About this task
Report how many lines in the records carry the string "Free", and give no further text.

Materials provided
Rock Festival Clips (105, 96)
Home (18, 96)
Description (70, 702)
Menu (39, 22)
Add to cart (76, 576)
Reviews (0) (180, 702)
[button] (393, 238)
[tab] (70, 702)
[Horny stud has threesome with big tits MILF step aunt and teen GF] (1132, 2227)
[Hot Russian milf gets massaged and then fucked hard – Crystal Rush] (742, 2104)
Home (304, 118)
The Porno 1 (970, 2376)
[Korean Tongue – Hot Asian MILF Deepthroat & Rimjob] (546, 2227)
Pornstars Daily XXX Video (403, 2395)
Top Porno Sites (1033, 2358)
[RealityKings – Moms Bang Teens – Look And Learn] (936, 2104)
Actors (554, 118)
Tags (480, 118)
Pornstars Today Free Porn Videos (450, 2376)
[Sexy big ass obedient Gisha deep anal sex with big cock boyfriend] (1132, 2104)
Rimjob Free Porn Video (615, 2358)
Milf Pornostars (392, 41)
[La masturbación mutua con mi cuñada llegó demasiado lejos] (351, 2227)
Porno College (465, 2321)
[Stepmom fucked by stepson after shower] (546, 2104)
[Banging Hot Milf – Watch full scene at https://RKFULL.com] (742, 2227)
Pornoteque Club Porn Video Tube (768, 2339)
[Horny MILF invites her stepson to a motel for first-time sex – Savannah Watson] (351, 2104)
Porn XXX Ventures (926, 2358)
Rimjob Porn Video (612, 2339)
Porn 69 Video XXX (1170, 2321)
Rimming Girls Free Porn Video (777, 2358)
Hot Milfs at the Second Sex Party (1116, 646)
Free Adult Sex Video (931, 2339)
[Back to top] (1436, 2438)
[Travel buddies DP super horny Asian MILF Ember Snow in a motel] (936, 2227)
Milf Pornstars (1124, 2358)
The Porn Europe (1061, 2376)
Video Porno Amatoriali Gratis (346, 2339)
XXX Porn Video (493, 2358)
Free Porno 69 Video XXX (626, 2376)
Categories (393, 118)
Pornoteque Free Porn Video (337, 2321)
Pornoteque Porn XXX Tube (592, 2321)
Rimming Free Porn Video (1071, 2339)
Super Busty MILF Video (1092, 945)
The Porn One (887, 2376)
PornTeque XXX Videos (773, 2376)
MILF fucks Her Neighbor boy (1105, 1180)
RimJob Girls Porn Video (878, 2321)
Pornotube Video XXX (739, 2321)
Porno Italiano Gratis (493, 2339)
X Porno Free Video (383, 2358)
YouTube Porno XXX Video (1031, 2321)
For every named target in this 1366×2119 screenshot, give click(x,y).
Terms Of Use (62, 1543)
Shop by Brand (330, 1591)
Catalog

Answer section
8